但是,仍然可能存在大于其前身但小于之前元素的元素(请参阅 test4)。因此,我们从之前删除 disturbers 并再次检查我们是否发现任何负面差异。如果我们不这样做,我们可以确定序列现在是严格递增的。
您只需要测试 index + 1 处的值是否大于 index 处的值,这可以使用 numpy 一次性完成:
import numpy as np
# three examples
a = [30, 60, 50, 80, 100, 200, 150]
b = [1000, 1000, 2000, 3000, 4000, 5000, 5000]

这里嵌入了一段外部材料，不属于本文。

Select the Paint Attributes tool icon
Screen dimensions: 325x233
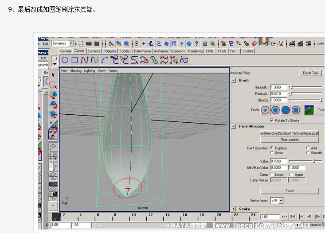53,135
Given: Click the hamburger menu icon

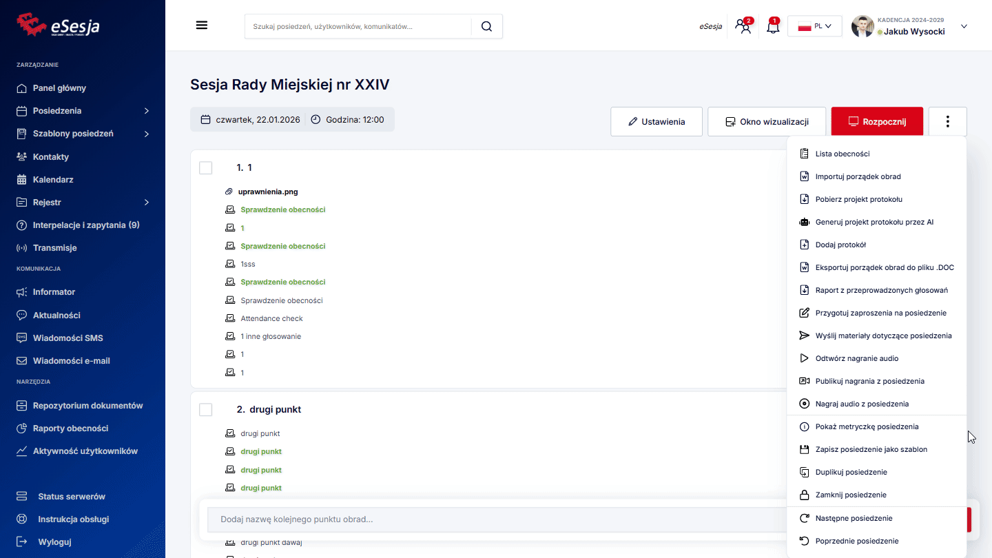Looking at the screenshot, I should tap(202, 25).
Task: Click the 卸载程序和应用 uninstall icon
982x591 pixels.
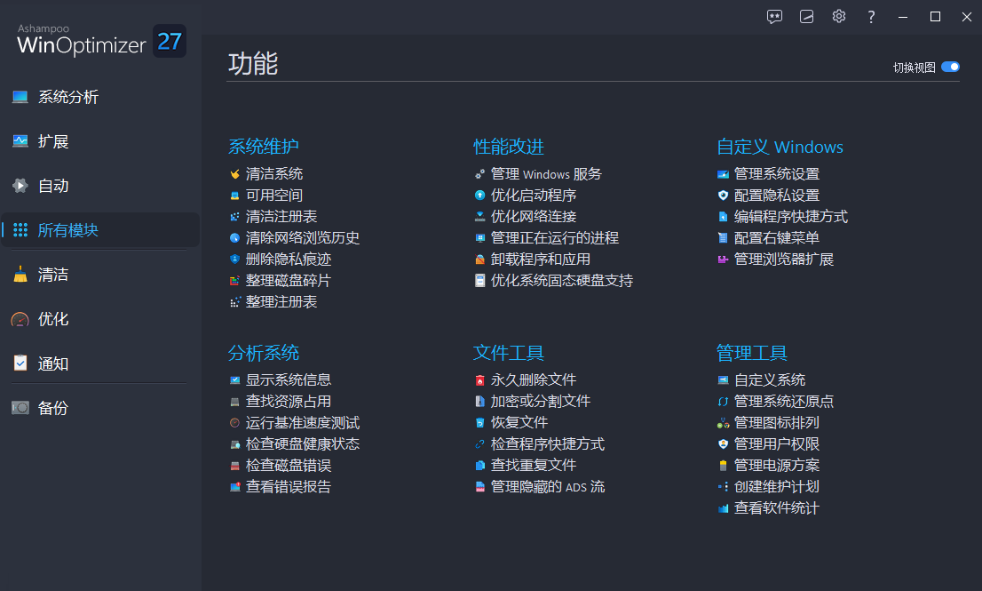Action: [479, 259]
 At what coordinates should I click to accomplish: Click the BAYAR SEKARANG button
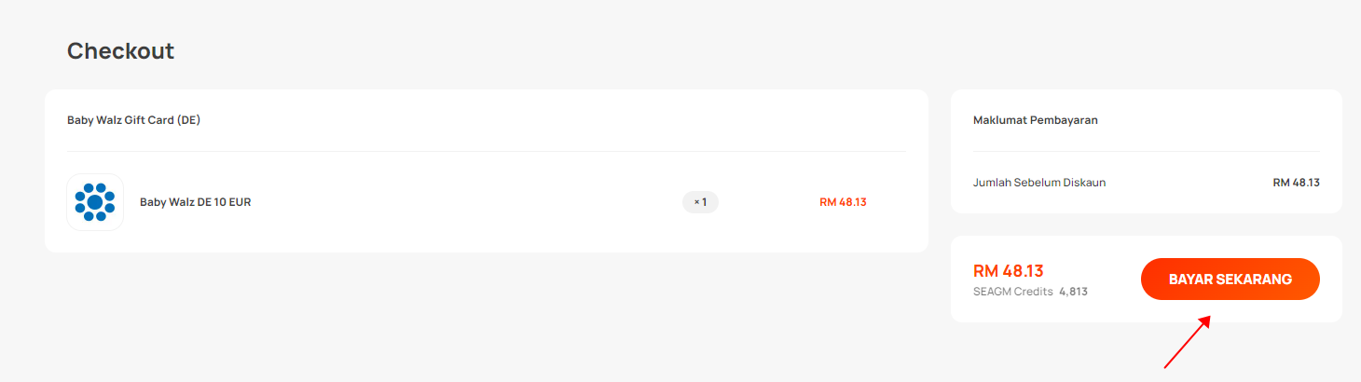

c = [-9996, -9995, -9994, -9993, -9991, -9989, -9987]
for test in [a, b, c]:
test = np.array(test)
result = np.all(test[1:] > test[:-1])
print(result)
给出:
False
False
True
您可以将此测试放入一个从测试序列中一次删除一个元素的函数中,以替换您的原始函数。
def test_seq(seq):
for i in range(len(seq) - 1):
test = np.array(seq[:i] + seq[i+1:])
if not np.all(test[1:] > test[:-1]):
return False
return True
您可以找到给定数组的 length of longest increasing subsequence,如果该长度是 equal or one less than the total length of the array,那么答案将是 True 或者是 False。
您可以使用 DP in N-square 或 Divide and Conquer method in N log N 找到 Longest Increasing Subsequence。